Something tells me that Rod Dreher’s assessment of Sonia Sotomayer as a mediocre “Quota Queen” has far more to do with her gender and ethnicity than it does with her court opinions or other legal work. With “analysis” like this, conservatives shouldn’t be surprised that they have a problem with attracting women and minority voters.
Update: True to form, Ramesh Ponnuru has joined the chorus of right-wing voices attacking Sotomayor as “Obama’s Harriet Miers.” Again, if a conservative white dude graduated from Princeton summa cum laude, edited the Yale Law Journal and sat on a federal bench for fifteen years, he would be hailed as a brilliant legal mind. As SCOTUSBlog points out, women and minority candidates are often portrayed as being unqualified. Indeed, the only thing that makes Sotomayer “unremarkable” is her gender and ethnicity, not her record.
That assessment was based on Sotomayer’s own racist and sexist comment, “A wise Latina woman with the richness of her experiences would more often than not reach a better conclusion [as a judge] than a white male who hasn’t lived that life.”

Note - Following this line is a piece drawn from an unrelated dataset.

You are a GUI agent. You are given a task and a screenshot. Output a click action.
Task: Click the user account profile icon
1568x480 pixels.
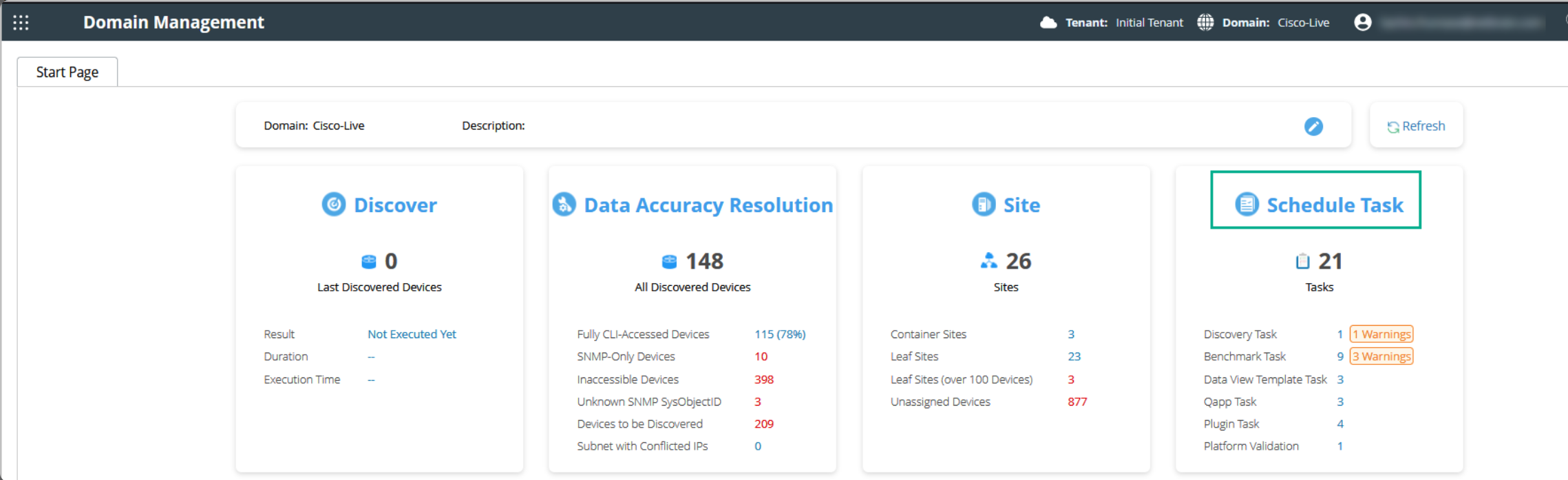click(x=1362, y=23)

So, Dreher’s assessment isn’t based on Sotomayer’s “her gender and ethnicity,” but on her attitudes towards gender and ethnicity corrupting her judicial judgments.
I like how you conveniently left out the beginning of that sentence which is “i would hope” Also there is nothing racist or sexist about that comment. You clearly have no idea what either is.
This is the most remarkably dishonest post I’ve ever seen on this site. Not misguided; dishonest.
The words “women” or “woman,” “minority,” and “unqualified” do not appear in the linked article, as I suspected when I read your post. You are misrepresenting its contents, and since I find SCOTUSBlog a useful professional tool — I argued a case before the Supreme Court last fall — I hope that it proprietors take you to task for your misrepresentation of it. You accuse it of an ideologically-charged, moonbat smear which is yours alone.
Whoa there James, I accused SCOTUSBlog of nothing. However, I did link to a post where they basically noted that Sotomayor will be criticized for not being “smart enough”:
The other piece of this is the (I think) obvious fact that this line of criticism has more to do with her gender and her ethnicity than her actual intelligence, especially considering the fact that her qualifications are very similar to Alito’s, and in some measures, superior to Roberts’ (her time on the federal bench).
it = its
Of course, Jamelle. It’s all and always about “gender” (which is incorrect; “gender” is a term of language; “sex” is the correct word in this context. Why are you Lefties so afraid of “sex”?) and “ethnicity” in the cloudcuckooland of the far Left.
Never mind that it’s actually about judicial bias and opposition to the plain language of the Constitution. That wouldn’t fit the politics of ridicule meme.
And I stand by my criticism. SCOTUSBlog does NOT make the inflammatory generalization that “women and minority candidates are often portrayed as being unqualified.” It cites two examples — Thomas (from the far Left) and Miers (from Conservatives) — and predicts (wrongly) similar treatment of Sotomayor. The obvious implication is that Conservatives will engage in the same criticism sleazily used against Thomas (having spent a little time with him when I was in law school, I agree with the author), and employed — ONCE — with regard to Miers.
It’s a generalization that cannot appropriately be made, particularly considering the fact that, had the nominee at that time been Edith Jones (5th Circuit), Janice Rogers Brown (D.C. Circuit), or Alice Batchelder (6th Circuit), Conservatives would have been delighted, and it would have been the far Left squealing like pigs.
After being able to actually get a transcript of Sotomayor’s speech which included the comment, “comment, “A wise Latina woman with the richness of her experiences would more often than not reach a better conclusion [as a judge] than a white male who hasn’t lived that life,” I have revised my opinion of it. I know longer hold that it was overtly racist or sexist. In the full context of the speech it was statement of specific experiences granting differing wisdom.
It does indicate though that Sotomayor is most likely a Standpoint Theorist, which is not necessarily a good thing on SCOTUS bench.